2006, L'Express, 7 novembre, p. 15.
[presse, journaux, périodiques]

Répartition

  • s01 - Suisse romande

Origine

Maintien d'un lexème, d'un syntagme, d'une expression (avec son sens) français de référence

Historique

Plus ancienne attestation en Suisse romande avec ce sens : C. F. Ramuz, Journal, 1er novembre 1896 [éd. 1968, p. 21] («J'ai moi-même, à mon insu, désobéi à la loi en suivant un chemin où les propriétaires bordiers – propriétaires de vignes grandes comme la main – avaient seul accès.»). Archaïsme; maintien à travers la langue des notaires suisses romands d'un emploi vieilli du mot, bien attesté dans la lexicographie française (AcC 1842—Lar 1928). Forme aussi attestée en Haute-Savoie, avec le sens de «riverain d'un lac, d'un chemin» (RLiR 42, 1978, p. 160). — AcC 1842; Besch 1845; Littré 1863; Lar 1899, 1928; FichFrBE nº 162, avril 1963; DFV 1972; TLF 4, 700a s.v. bordier2; Alpha 1982; PR dp. 1984; GR dp. 1985; PLi dp. 1989; NPR 1993-2007 «Région. (Suisse»; DSR 1999; HenryCompl 2001, p. 9; Garino 2003.

Bilan métalinguistique

Emploi toléré. — Le Fichier Français de Berne le considère comme «correct», même si «les dictionnaires modernes précisent [...] que bordier est vieilli». — FichFrBE nº 162, avril 1963.

Français de référence

Équivalent(s)
riverain, aine, n.
Remarque(s)
Sous l'influence des nouvelles législations routières, le syntagme bordiers autorisés est remplacé par riverains autorisés, que l'on rencontre très fréquemment.
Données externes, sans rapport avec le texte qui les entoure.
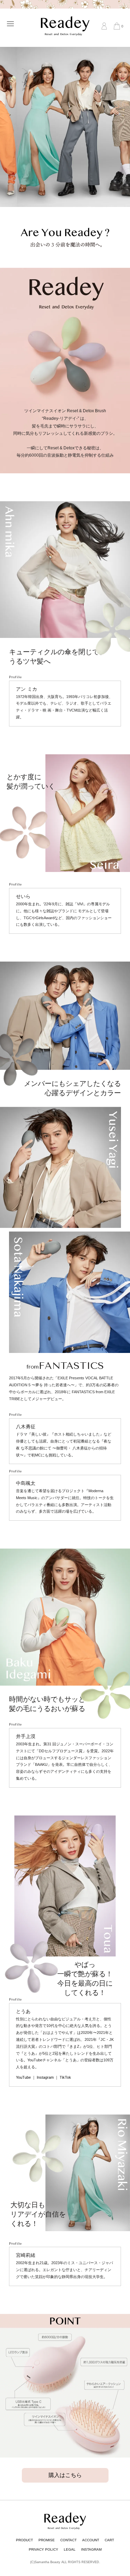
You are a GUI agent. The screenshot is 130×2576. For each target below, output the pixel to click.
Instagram (45, 2077)
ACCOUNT (90, 2540)
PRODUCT (24, 2540)
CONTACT (68, 2540)
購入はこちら (65, 2475)
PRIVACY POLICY (43, 2549)
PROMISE (46, 2540)
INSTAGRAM (91, 2549)
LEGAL (70, 2549)
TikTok (65, 2077)
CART (109, 2540)
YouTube (23, 2077)
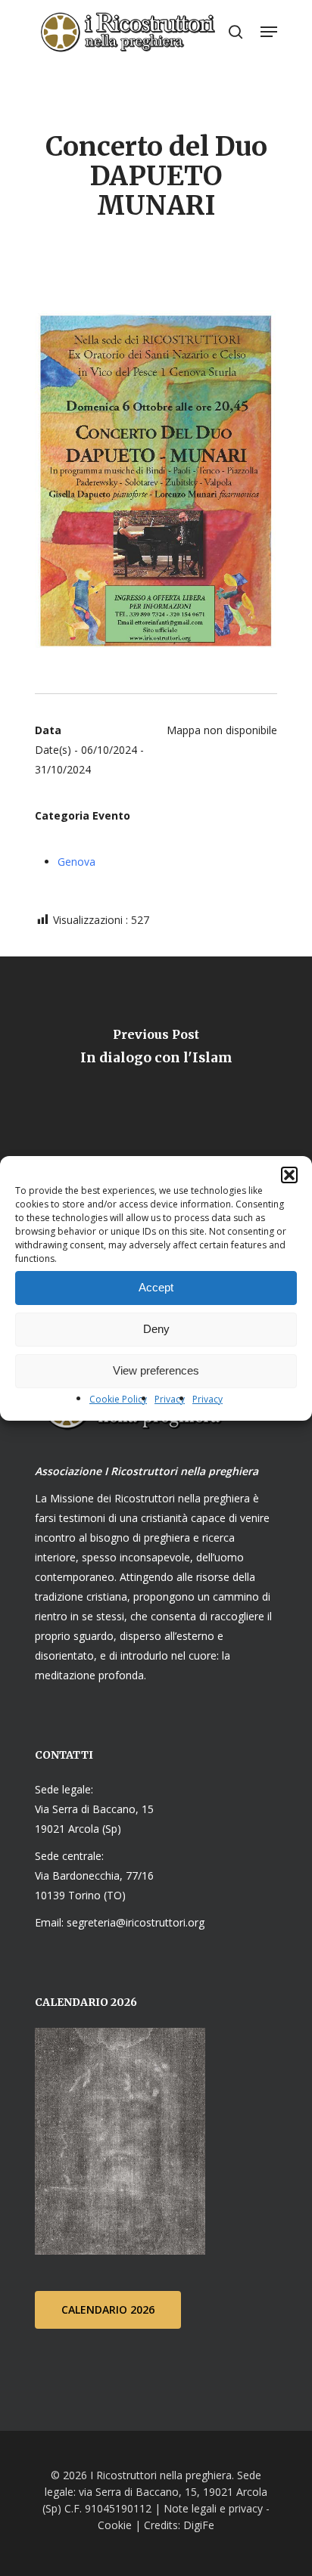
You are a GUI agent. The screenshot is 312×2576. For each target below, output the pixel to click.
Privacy (169, 1399)
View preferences (156, 1370)
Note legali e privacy (213, 2508)
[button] (289, 1175)
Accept (156, 1287)
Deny (156, 1328)
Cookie (115, 2525)
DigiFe (197, 2525)
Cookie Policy (118, 1399)
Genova (76, 861)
Certains témoins, qui rattachent riverain à rivière, trouvent toutefois le terme quelque peu inapproprié; mais on ne manque pas de rencontrer des attestations de riverain en Suisse romande : «Je ne saurais terminer cette brève description du village actuel de Bure sans insister sur le bon ordre, sur l'entretien impeccable et sur la propreté exemplaire de ses rues. Chaque riverain en partage le mérite [...]» (L'Ajoulot, 3 juin 1971, p. 4).